▸ What this task involves: Please copy out all the rows below, replacing "midpoint" with "center point" wherever it occurs and leaving everything else unchanged.

▸ Data excerpts:
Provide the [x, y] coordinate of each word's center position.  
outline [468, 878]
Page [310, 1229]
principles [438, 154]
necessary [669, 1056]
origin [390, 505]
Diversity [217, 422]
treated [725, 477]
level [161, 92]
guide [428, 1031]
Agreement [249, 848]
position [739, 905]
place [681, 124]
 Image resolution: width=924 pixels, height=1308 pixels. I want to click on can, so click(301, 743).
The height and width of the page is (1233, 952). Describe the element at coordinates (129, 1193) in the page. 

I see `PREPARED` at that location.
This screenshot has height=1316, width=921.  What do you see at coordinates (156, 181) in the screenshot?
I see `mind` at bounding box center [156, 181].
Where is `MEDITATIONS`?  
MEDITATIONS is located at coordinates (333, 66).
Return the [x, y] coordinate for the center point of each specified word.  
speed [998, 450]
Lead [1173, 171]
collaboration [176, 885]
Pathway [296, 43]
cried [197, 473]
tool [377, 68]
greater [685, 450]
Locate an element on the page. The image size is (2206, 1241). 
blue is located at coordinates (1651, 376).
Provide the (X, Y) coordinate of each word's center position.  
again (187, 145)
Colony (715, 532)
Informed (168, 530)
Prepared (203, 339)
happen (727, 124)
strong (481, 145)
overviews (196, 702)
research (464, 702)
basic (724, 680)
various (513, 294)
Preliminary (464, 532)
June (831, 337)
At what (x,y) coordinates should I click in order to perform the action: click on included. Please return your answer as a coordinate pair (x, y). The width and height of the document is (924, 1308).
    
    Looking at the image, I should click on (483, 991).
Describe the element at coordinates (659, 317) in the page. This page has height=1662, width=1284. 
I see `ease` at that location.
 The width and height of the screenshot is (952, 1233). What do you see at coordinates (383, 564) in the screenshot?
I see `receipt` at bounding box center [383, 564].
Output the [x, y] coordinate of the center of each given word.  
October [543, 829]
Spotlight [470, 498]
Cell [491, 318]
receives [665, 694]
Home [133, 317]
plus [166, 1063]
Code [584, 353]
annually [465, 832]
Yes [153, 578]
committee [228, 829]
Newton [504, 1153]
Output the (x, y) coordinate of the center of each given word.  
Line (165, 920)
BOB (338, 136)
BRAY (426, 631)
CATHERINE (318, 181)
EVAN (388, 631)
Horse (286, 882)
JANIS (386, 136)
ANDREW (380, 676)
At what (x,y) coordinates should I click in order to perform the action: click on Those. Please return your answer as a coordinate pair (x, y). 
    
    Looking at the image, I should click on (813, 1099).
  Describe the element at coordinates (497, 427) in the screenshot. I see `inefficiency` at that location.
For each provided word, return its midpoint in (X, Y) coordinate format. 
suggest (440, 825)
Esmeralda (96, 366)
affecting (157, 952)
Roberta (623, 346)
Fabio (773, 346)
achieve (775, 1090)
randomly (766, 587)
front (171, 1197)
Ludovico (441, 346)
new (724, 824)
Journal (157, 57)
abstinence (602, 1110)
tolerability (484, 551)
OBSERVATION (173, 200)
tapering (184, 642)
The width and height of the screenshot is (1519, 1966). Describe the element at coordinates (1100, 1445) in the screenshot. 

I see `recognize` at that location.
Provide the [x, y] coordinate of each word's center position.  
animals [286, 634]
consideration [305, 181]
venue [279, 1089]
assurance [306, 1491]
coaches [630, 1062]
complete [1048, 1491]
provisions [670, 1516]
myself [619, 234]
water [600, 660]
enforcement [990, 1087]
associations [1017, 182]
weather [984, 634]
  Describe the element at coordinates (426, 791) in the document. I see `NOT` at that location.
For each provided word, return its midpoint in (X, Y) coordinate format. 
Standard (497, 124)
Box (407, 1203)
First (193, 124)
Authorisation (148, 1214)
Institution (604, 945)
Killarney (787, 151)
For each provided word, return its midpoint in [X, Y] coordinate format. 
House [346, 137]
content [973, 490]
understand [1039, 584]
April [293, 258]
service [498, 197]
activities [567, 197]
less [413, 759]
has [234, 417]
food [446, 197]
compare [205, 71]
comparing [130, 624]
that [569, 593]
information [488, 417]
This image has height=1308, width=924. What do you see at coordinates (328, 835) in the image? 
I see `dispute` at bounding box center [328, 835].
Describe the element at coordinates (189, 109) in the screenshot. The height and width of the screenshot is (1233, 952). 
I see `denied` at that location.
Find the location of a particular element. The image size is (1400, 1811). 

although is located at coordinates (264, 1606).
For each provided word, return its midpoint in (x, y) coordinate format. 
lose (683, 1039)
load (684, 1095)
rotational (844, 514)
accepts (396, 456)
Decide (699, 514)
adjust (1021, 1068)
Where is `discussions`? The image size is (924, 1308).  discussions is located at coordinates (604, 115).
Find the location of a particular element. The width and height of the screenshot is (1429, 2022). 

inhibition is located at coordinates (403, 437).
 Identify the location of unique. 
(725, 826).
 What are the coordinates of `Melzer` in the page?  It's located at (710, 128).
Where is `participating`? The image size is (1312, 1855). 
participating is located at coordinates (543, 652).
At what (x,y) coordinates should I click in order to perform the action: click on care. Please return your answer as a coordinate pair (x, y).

▸ Result for this exercise:
Provide the [x, y] coordinate of each word's center position.  
outline [468, 878]
Page [310, 1229]
principles [438, 154]
necessary [669, 1056]
origin [390, 505]
Diversity [217, 422]
treated [725, 477]
level [161, 92]
guide [428, 1031]
Agreement [249, 848]
position [739, 905]
place [681, 124]
 Image resolution: width=924 pixels, height=1308 pixels. I want to click on can, so click(301, 743).
The height and width of the page is (1233, 952). Describe the element at coordinates (129, 1193) in the page. 

I see `PREPARED` at that location.
This screenshot has height=1316, width=921.  What do you see at coordinates (156, 181) in the screenshot?
I see `mind` at bounding box center [156, 181].
Where is `MEDITATIONS`?  
MEDITATIONS is located at coordinates (333, 66).
Return the [x, y] coordinate for the center point of each specified word.  
speed [998, 450]
Lead [1173, 171]
collaboration [176, 885]
Pathway [296, 43]
cried [197, 473]
tool [377, 68]
greater [685, 450]
Locate an element on the page. The image size is (2206, 1241). 
blue is located at coordinates (1651, 376).
Provide the (X, Y) coordinate of each word's center position.  
again (187, 145)
Colony (715, 532)
Informed (168, 530)
Prepared (203, 339)
happen (727, 124)
strong (481, 145)
overviews (196, 702)
research (464, 702)
basic (724, 680)
various (513, 294)
Preliminary (464, 532)
June (831, 337)
At what (x,y) coordinates should I click in order to perform the action: click on included. Please return your answer as a coordinate pair (x, y). The width and height of the document is (924, 1308).
    
    Looking at the image, I should click on (483, 991).
Describe the element at coordinates (659, 317) in the page. This page has height=1662, width=1284. 
I see `ease` at that location.
 The width and height of the screenshot is (952, 1233). What do you see at coordinates (383, 564) in the screenshot?
I see `receipt` at bounding box center [383, 564].
Output the [x, y] coordinate of the center of each given word.  
October [543, 829]
Spotlight [470, 498]
Cell [491, 318]
receives [665, 694]
Home [133, 317]
plus [166, 1063]
Code [584, 353]
annually [465, 832]
Yes [153, 578]
committee [228, 829]
Newton [504, 1153]
Output the (x, y) coordinate of the center of each given word.  
Line (165, 920)
BOB (338, 136)
BRAY (426, 631)
CATHERINE (318, 181)
EVAN (388, 631)
Horse (286, 882)
JANIS (386, 136)
ANDREW (380, 676)
At what (x,y) coordinates should I click in order to perform the action: click on Those. Please return your answer as a coordinate pair (x, y). 
    
    Looking at the image, I should click on (813, 1099).
  Describe the element at coordinates (497, 427) in the screenshot. I see `inefficiency` at that location.
For each provided word, return its center point in (X, Y) coordinate format. 
suggest (440, 825)
Esmeralda (96, 366)
affecting (157, 952)
Roberta (623, 346)
Fabio (773, 346)
achieve (775, 1090)
randomly (766, 587)
front (171, 1197)
Ludovico (441, 346)
new (724, 824)
Journal (157, 57)
abstinence (602, 1110)
tolerability (484, 551)
OBSERVATION (173, 200)
tapering (184, 642)
The width and height of the screenshot is (1519, 1966). Describe the element at coordinates (1100, 1445) in the screenshot. 

I see `recognize` at that location.
Provide the [x, y] coordinate of each word's center position.  
animals [286, 634]
consideration [305, 181]
venue [279, 1089]
assurance [306, 1491]
coaches [630, 1062]
complete [1048, 1491]
provisions [670, 1516]
myself [619, 234]
water [600, 660]
enforcement [990, 1087]
associations [1017, 182]
weather [984, 634]
  Describe the element at coordinates (426, 791) in the document. I see `NOT` at that location.
For each provided word, return its center point in (X, Y) coordinate format. 
Standard (497, 124)
Box (407, 1203)
First (193, 124)
Authorisation (148, 1214)
Institution (604, 945)
Killarney (787, 151)
For each provided word, return its center point in [X, Y] coordinate format. 
House [346, 137]
content [973, 490]
understand [1039, 584]
April [293, 258]
service [498, 197]
activities [567, 197]
less [413, 759]
has [234, 417]
food [446, 197]
compare [205, 71]
comparing [130, 624]
that [569, 593]
information [488, 417]
This image has height=1308, width=924. What do you see at coordinates (328, 835) in the image? 
I see `dispute` at bounding box center [328, 835].
Describe the element at coordinates (189, 109) in the screenshot. The height and width of the screenshot is (1233, 952). 
I see `denied` at that location.
Find the location of a particular element. The image size is (1400, 1811). 

although is located at coordinates (264, 1606).
For each provided word, return its center point in (x, y) coordinate format. 
lose (683, 1039)
load (684, 1095)
rotational (844, 514)
accepts (396, 456)
Decide (699, 514)
adjust (1021, 1068)
Where is `discussions`? The image size is (924, 1308).  discussions is located at coordinates (604, 115).
Find the location of a particular element. The width and height of the screenshot is (1429, 2022). 

inhibition is located at coordinates (403, 437).
 Identify the location of unique. 
(725, 826).
 What are the coordinates of `Melzer` in the page?  It's located at (710, 128).
Where is `participating`? The image size is (1312, 1855). 
participating is located at coordinates (543, 652).
At what (x,y) coordinates should I click in order to perform the action: click on care. Please return your answer as a coordinate pair (x, y).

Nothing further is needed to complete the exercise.